• [ASSIGNMENT A]
Name every color that the bike ride post mentions.
• [ASSIGNMENT B]
Reproduce the bike ride post from "I didn't start" up to and including "drugs they're selling.".

• [DOCUMENT PASSAGE]
※

Saturday, July 09, 2005

The Machinist

[Warning: Today's rambling index is orange.]

Today was one of those rides that start only with a general direction and a possible turning point, with a good half of it covering territory I've never traversed on a bike. These excursions have a way of changing as they go. That's the point.

As a long-time runner and one-time cab driver, I rarely find myself on a totally unfamiliar city street here, though some, like those I covered today, were familiar decades ago.

I didn't start out planning to write about the ride, but the sights along the old routes were too evocative. Storefront churches in buildings going through their umpteenth reincarnation. A used clothing store (Your's) either being closed down or swept out by the next entrepreneur. A Romanesque school building. Two hookers, one strolling, one waiting. Three kids in identical baggy jeans and XXL white tees, the better to avoid identification in the event they have to run and ditch the drugs they're selling.

A string of bars frequented by regulars who keep returning long after they've moved away. Smells from autobody paint booths. Guys in coveralls free of corporate logos claiming the fruit of their labors. A burned out, retired factory worker still wondering what hit him.

A mother with a bandage around the fresh tattoo on her shoulder does an exchange of kids with a woman in another car. They hug before she pulls away.

The burned-down corner where once a music store stood. I bought my first new electric guitar there. The owner told me to make an offer, and when I did, he said, that's too much. Now the basement is filled with black water and a car with its paint scorched off is still behind the rubble, but just as I passed the small building still standing around the corner, a man and a woman were fitting a red and white sign in a boarded-over window.

※

• [RECORDED INFORMATION]
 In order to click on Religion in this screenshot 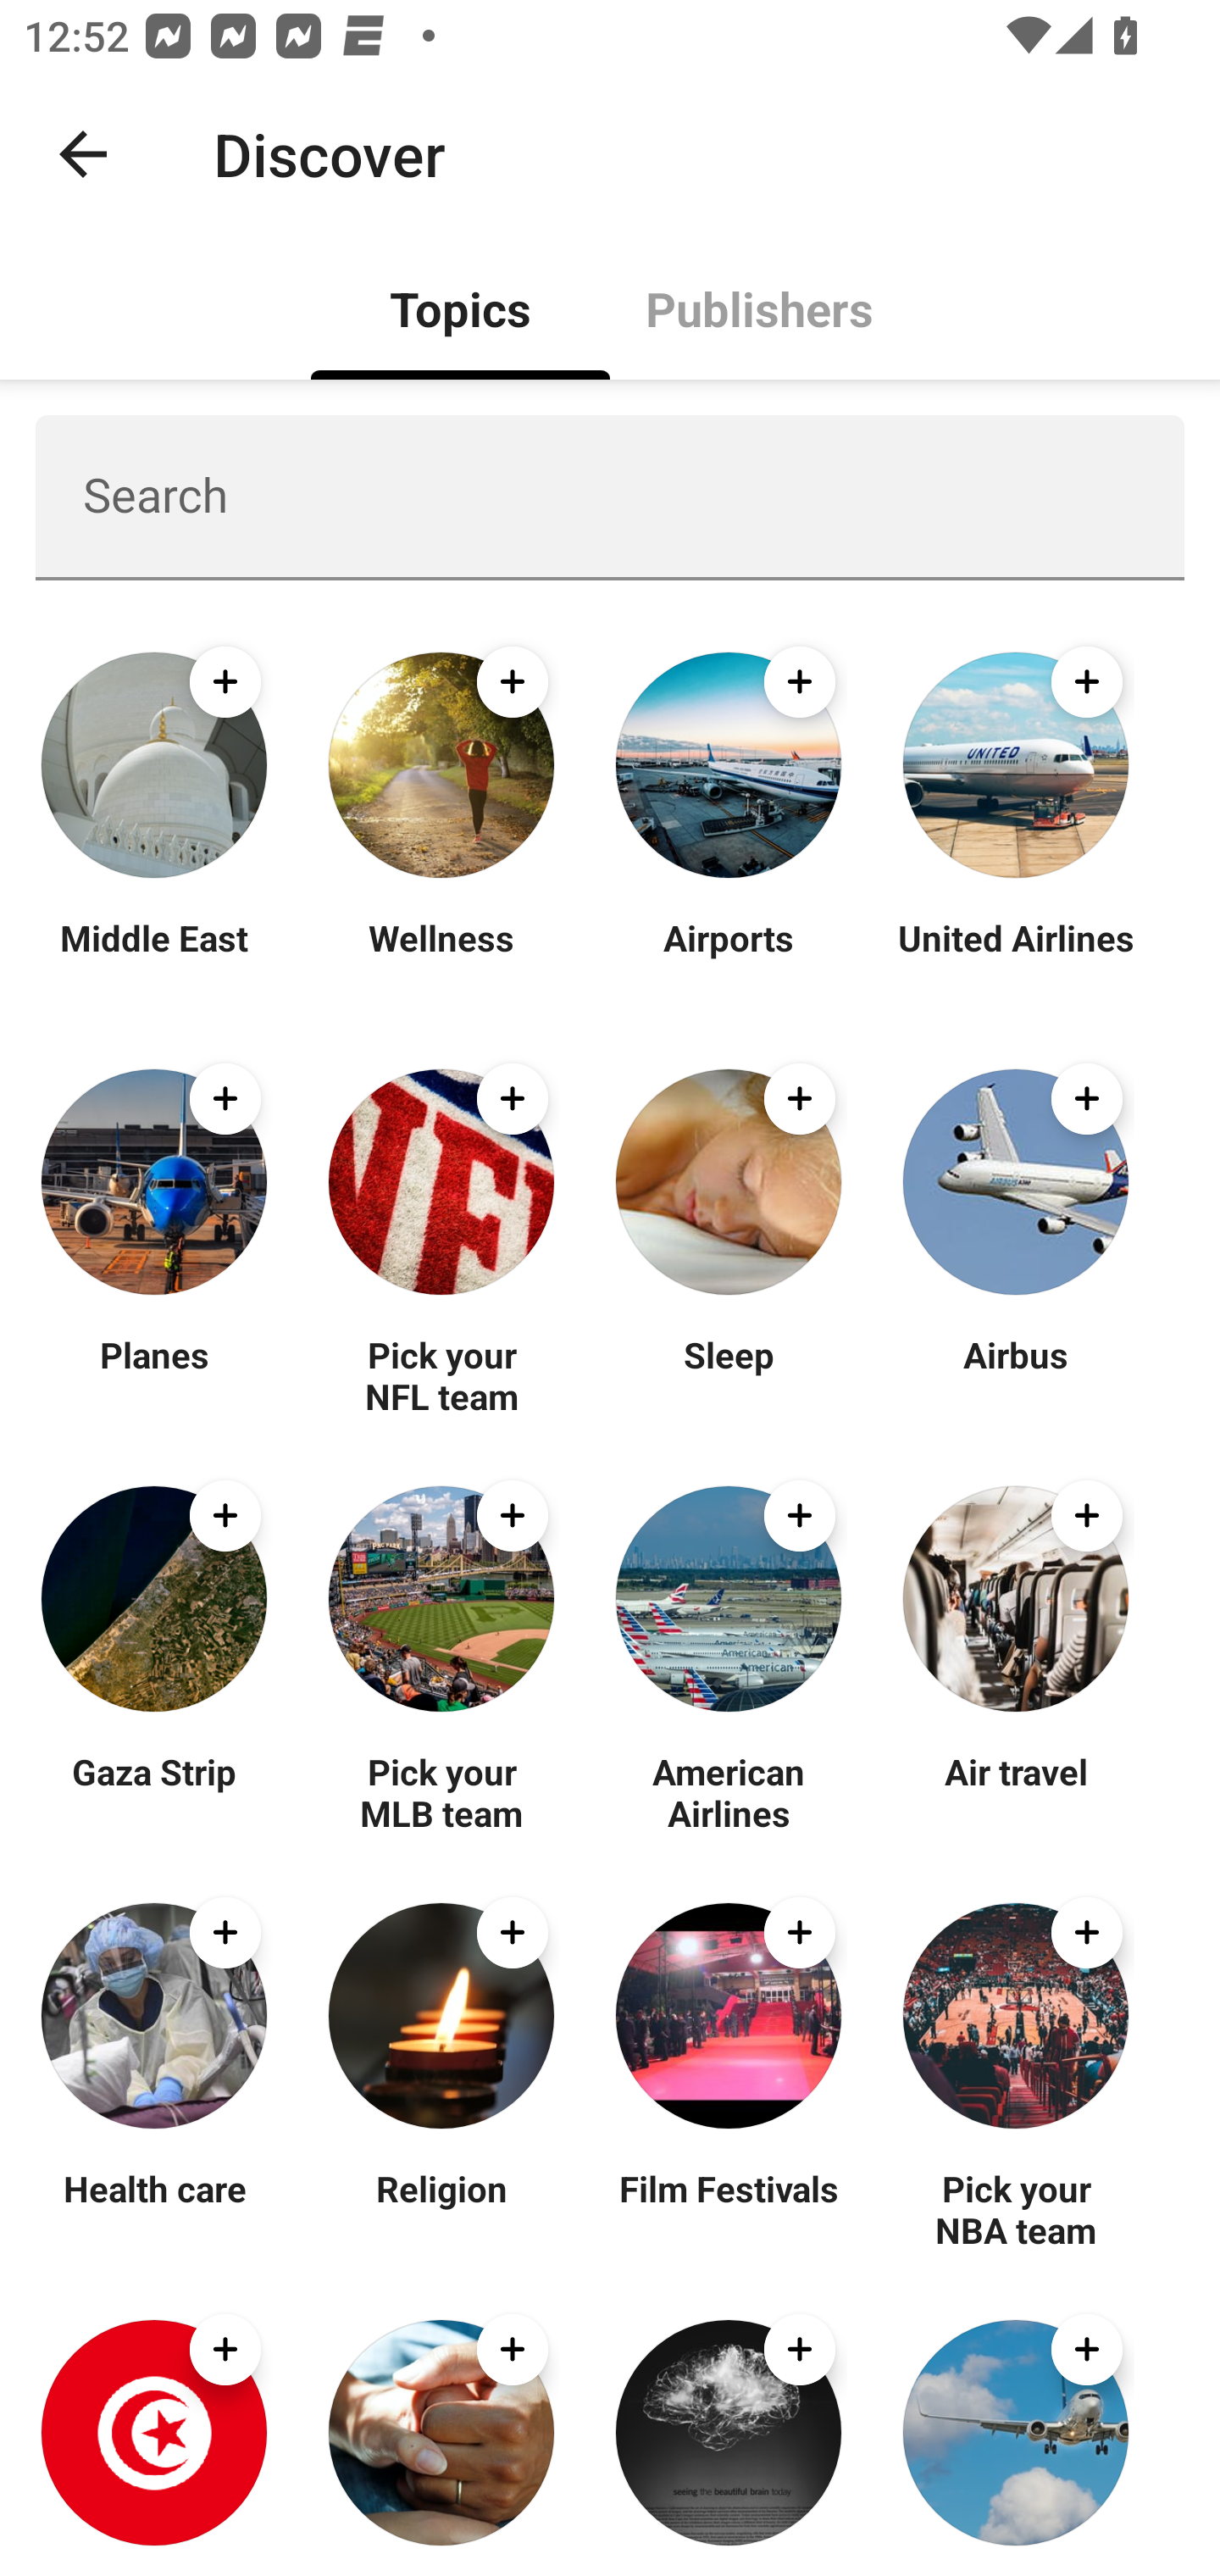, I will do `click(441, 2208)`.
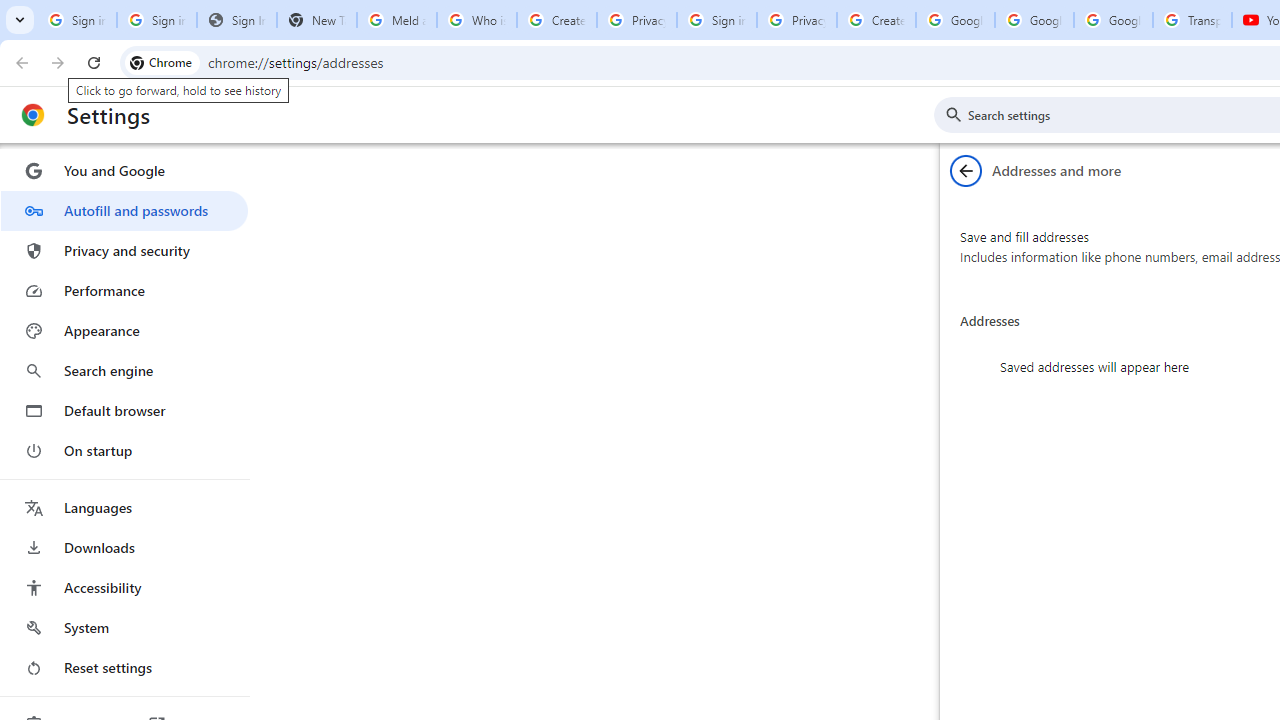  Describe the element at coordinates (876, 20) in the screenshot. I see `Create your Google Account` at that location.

※

• [WRITTEN ANSWER A]
orange, white, black, red

• [WRITTEN ANSWER B]
I didn't start out planning to write about the ride, but the sights along the old routes were too evocative. Storefront churches in buildings going through their umpteenth reincarnation. A used clothing store (Your's) either being closed down or swept out by the next entrepreneur. A Romanesque school building. Two hookers, one strolling, one waiting. Three kids in identical baggy jeans and XXL white tees, the better to avoid identification in the event they have to run and ditch the drugs they're selling.